» Exercise aim
Go to the line holding "Task: Enable the DLNA server toggle" in the data below. Return it and each line after it through the last, exactly, and skip the pictures.

(Stored items)

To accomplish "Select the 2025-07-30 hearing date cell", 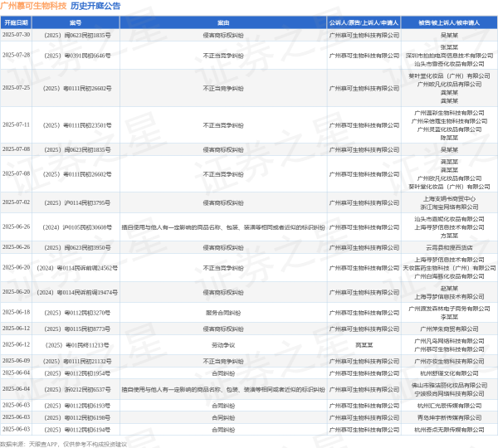I will click(x=16, y=35).
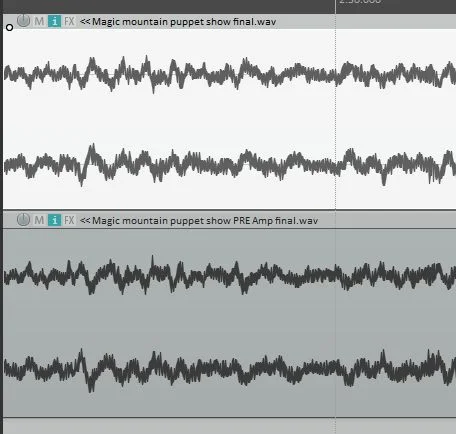Toggle the teal 'i' button on the first clip
Screen dimensions: 456x434
click(x=54, y=22)
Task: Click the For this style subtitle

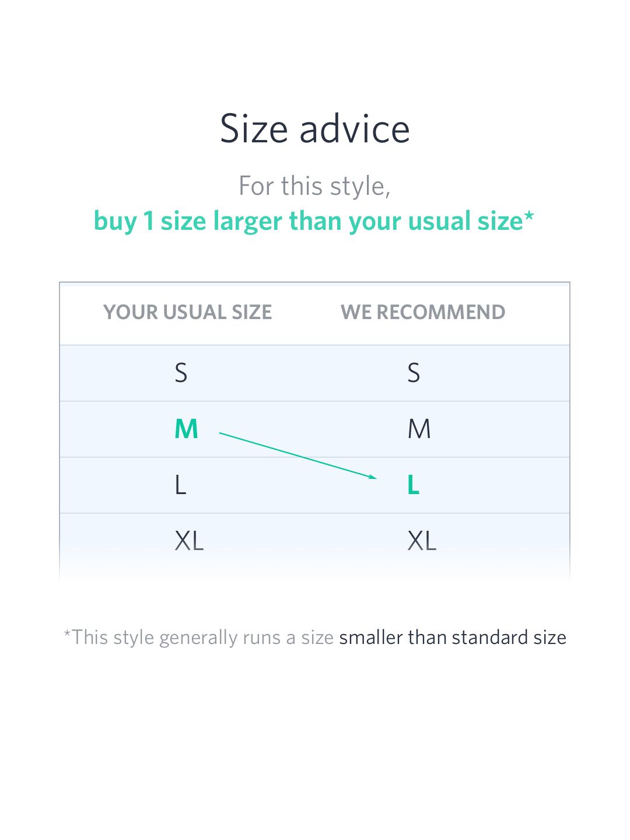Action: click(315, 187)
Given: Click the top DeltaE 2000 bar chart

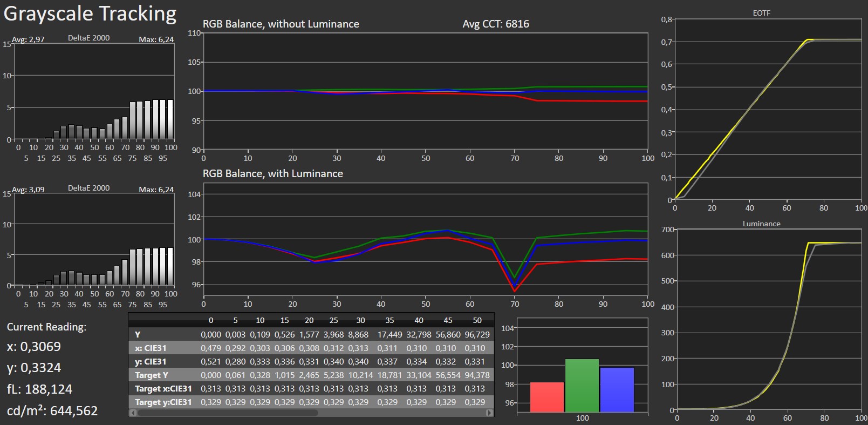Looking at the screenshot, I should tap(94, 91).
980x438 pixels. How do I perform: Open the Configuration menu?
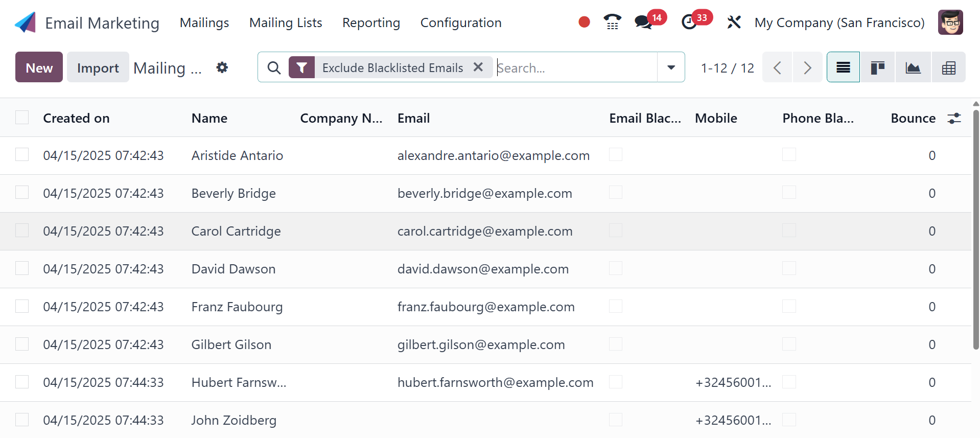[460, 23]
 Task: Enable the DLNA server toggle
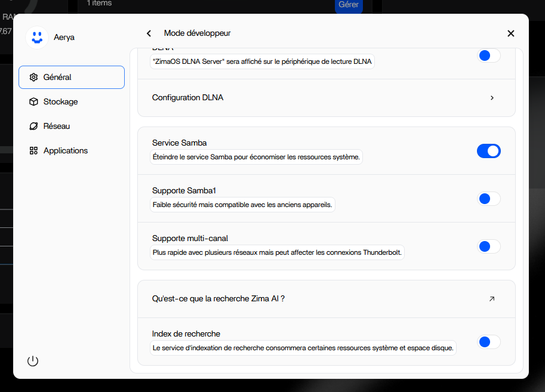489,55
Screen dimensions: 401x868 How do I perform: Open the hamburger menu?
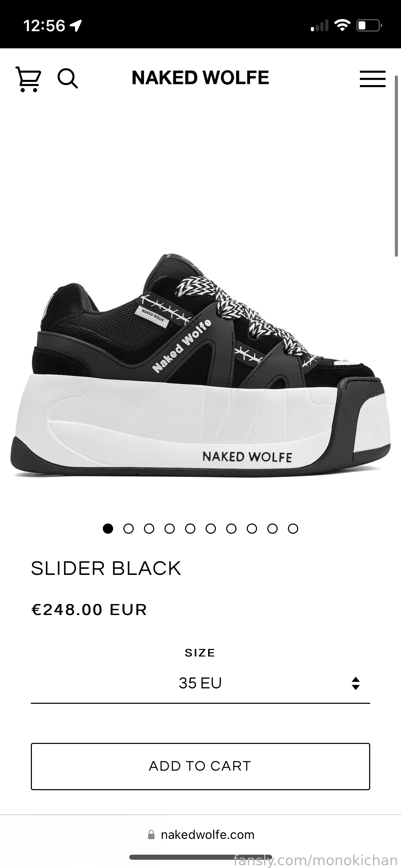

» Exercise answer
 Task: Enable the DLNA server toggle
489,55
Screen dimensions: 401x868 How do I perform: Open the hamburger menu?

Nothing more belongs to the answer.